Please show every line in the entries below that includes the word "agent".

PROVIDED DATA —
*** Begin section ***
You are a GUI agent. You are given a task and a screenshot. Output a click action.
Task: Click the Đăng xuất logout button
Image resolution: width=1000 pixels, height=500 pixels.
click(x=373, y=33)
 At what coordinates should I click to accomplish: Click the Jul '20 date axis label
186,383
*** End section ***
*** Begin section ***
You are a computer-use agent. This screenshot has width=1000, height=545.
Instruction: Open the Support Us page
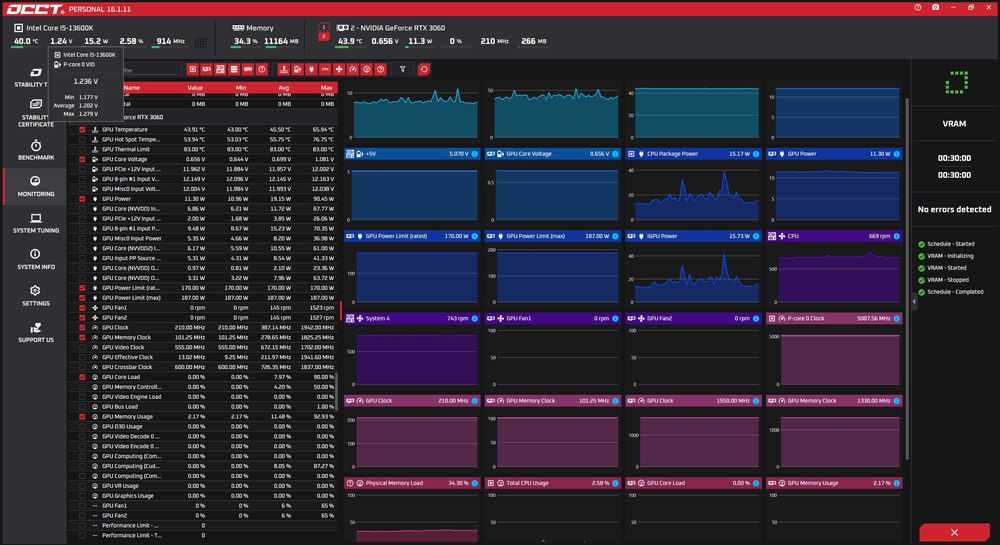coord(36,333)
*** End section ***
*** Begin section ***
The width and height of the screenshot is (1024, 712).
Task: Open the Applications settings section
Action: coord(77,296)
*** End section ***
WRITTEN ANSWER —
You are a GUI agent. You are given a task and a screenshot. Output a click action.
You are a computer-use agent. This screenshot has width=1000, height=545.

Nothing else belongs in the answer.